### TEKSTFRAGMENT
+--

Dagboek van een Visserman
Enkele dagen geleden kreeg ik via Facebook een bericht van iemand die een soort van documentaire wil maken over ‘pensionado’s’ en of ik hier aan mee wilde werken. Omdat ik de 60-grens gepasseerd ben, dacht de persoon dat het misschien wel leuk zou zijn om mijn verhaal, hoe ik de jaren na m’n zestigste ga door brengen, op te tekenen.
Bij het woord pensionado’s denk ik aan ouderen die wat rondtoeren met hun boot, caravan of camper. Dat dit niet zo is en dat dit niet de bedoeling van de reportage is, bleek uit het gesprek dat we hadden naar aanleiding van het Facebook-bericht. Want van doelloos rondtoeren moet ik weinig hebben; ja, af en toe een weekje in de vakantie. Maar verder wil ik, als ik me in de toekomst net zo fit voel als nu, nog wel 20 jaar door in de visserij.
Gezondheid
Laatst, toen we voor de visafslag van Lauwersoog lagen te lossen had ik nog een gesprek over stoppen of doorgaan met Tjerk van de WL 15. Tjerk, dichter bij de 100 dan bij de 50, vist samen met z’n zoon Monte, en denkt nog lang niet aan stoppen of saneren. Beide mannen hebben de afgelopen saneringsronde voorbij laten gaan omdat het vissen nog veel te mooi is. Het enthousiasme spat er nog af als ik met ze spreek.
Maar zowel Tjerk als Monte zijn zich er ook van bewust dat gezondheid een zegening is die je moet koesteren en wat niet voor iedereen weggelegd is. Dat bleek afgelopen weekend wel toen Simon van Albert en Gees kwam te overlijden ten gevolge van botkanker. Simon woonde vroeger in Zoutkamp een paar huizen van ons af en was van mijn leeftijd. Net als ik nog vol met plannen, maar het was hem niet gegund. Het leven is niet altijd even eerlijk en kan ook behoorlijk wreed zijn.

+--

### GEGEVEN INFORMATIE
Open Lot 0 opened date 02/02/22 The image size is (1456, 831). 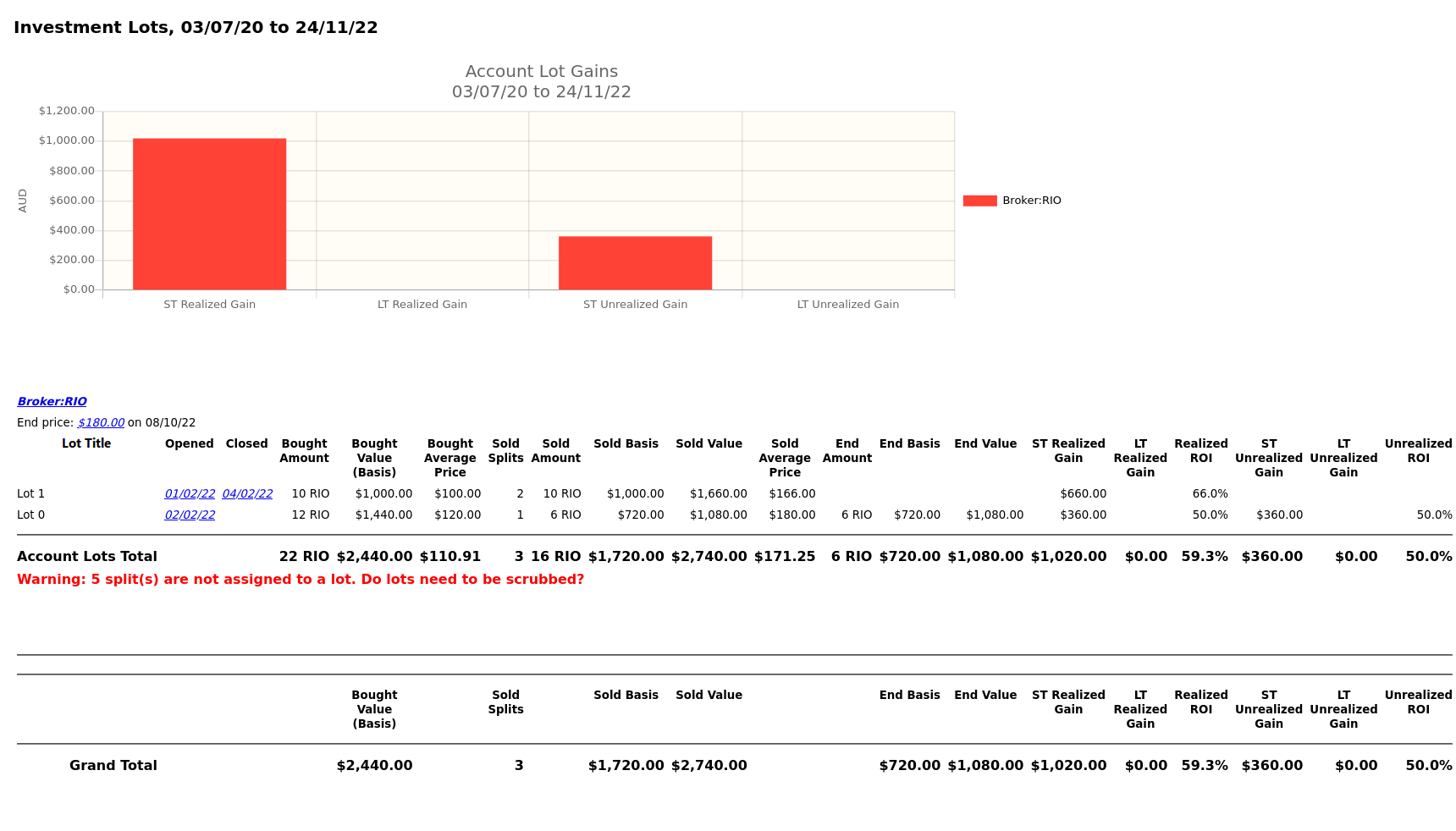click(190, 515)
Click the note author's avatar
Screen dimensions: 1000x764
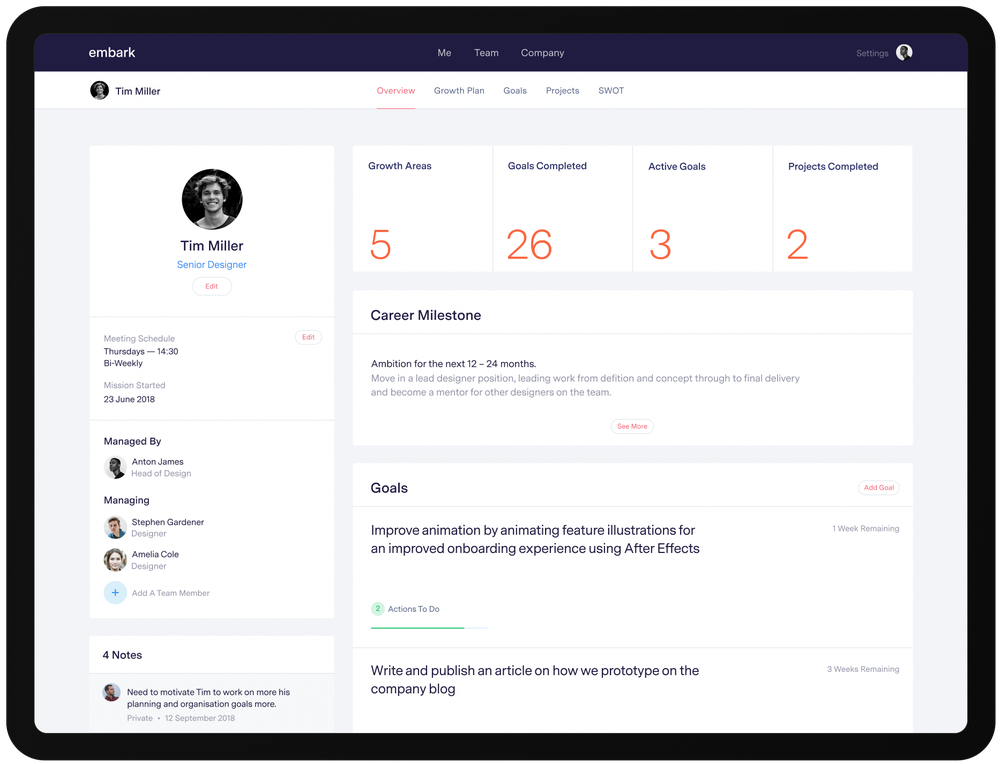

+--

### OPDRACHT
Geef uit het dagboekfragment letterlijk weer wat er staat van "Bij het woord" tot en met "in de visserij.". Baseer je uitsluitend op het dagboekfragment en niet op de gegevens.

### ANTWOORD
Bij het woord pensionado’s denk ik aan ouderen die wat rondtoeren met hun boot, caravan of camper. Dat dit niet zo is en dat dit niet de bedoeling van de reportage is, bleek uit het gesprek dat we hadden naar aanleiding van het Facebook-bericht. Want van doelloos rondtoeren moet ik weinig hebben; ja, af en toe een weekje in de vakantie. Maar verder wil ik, als ik me in de toekomst net zo fit voel als nu, nog wel 20 jaar door in de visserij.